Imaginez ma petite soirée du 21 Décembre 2012, les enceintes qui crachent les meilleurs titres apocalyptiques connus de notre monde encore vivant.
Il est 22h15 en ce premier jour de l’hiver. Désormais c’est un hiver éternel qui nous attend ! Les eaux des océans menacent de nous engloutir (c’est pour cela qu’il vaut mieux finir assez vite tout le champagne). Les entrailles de la Terre grondent… La fin des Temps est proche mais l’orgie est monstrueuse, l’épicurisme excessif pour cette dernière danse.
Il ne reste plus qu’une heure avant que la fête ne s’achève.
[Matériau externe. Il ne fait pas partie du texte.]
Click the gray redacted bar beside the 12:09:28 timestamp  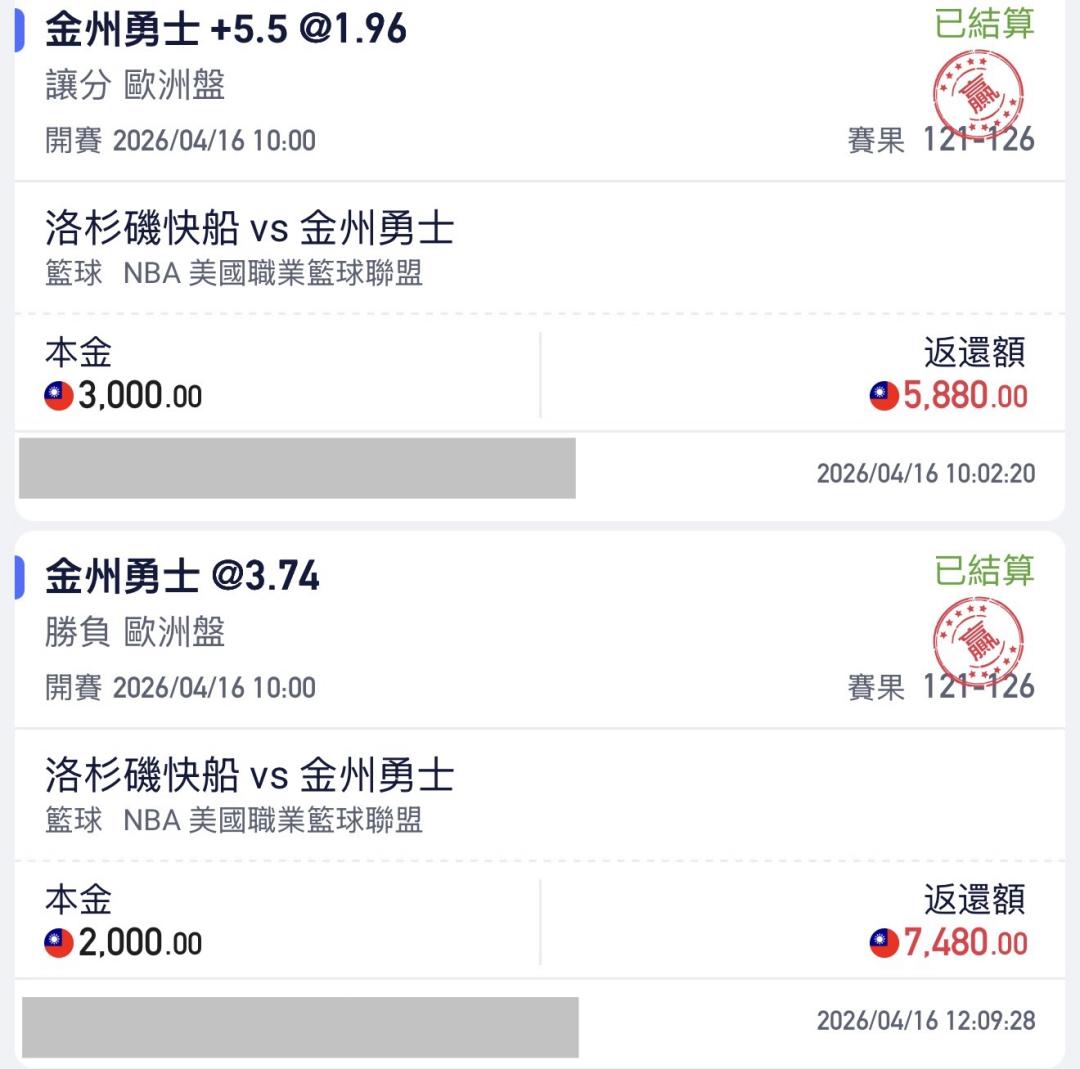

Il ne reste au « platiniste » que je suis qu’un seul disque à passer.
GODSPEED YOU ! BLACK EMPEROR
Les agitateurs du décompte final.
ALLELUJAH ! DON’T BEND ! ASCEND !
Petit à petit s’installe et sonne le tocsin.
La révolte …
Nos tympans, pareils à la croûte du globe, sont emplis de fêlures après un long murmure macabre.
La violence est totale, sombre et dépouillée de toute tentative d’échappatoire. On frise une dernière crise existentialiste sur les cris étouffés de cette musique dont les montées d’adrénaline ne sont là que pour planter encore un peu plus l’auditoire dans le chaos. On passe du chant des sublimes au bruitisme le plus radical. On devient les possédés d’un refrain sans cantatrice. Des nappes évolutives s’enchainent et se fracassent les unes aux autres dans une parfaite harmonie dantesque.
Les canadiens nous plongent dans une froideur inquiétante et captivante à la fois. N’hésitent pas à faire durer le plaisir avec leur post rock effroyable dont le dernier soupir est imminent.
Mes invités sont médusés par tant d’effroi, j’entends les pleurs et hurlements au loin qui annoncent le grand trou noir. C’est alors que je plonge mes mains dans cette Bible pour hurler au Monde qui agonise :
« (…) Quand je le vis, je tombai à ses pieds, comme mort. Alors il posa sa main droite sur moi en disant: – N’aie pas peur. Moi, je suis le premier et le dernier, le vivant. J’ai été mort, et voici: je suis vivant pour l’éternité ! Je détiens les clés de la mort et du séjour des morts. »
Et après cette fin du monde ?
En morceaux, éclatés, éparpillés … Le devoir alors de ne pas tomber, de faire corps avec la matière qui a survécu au carnage.
Une attaque de drones alors qui s’impose pour reconstruire une nouvelle ère.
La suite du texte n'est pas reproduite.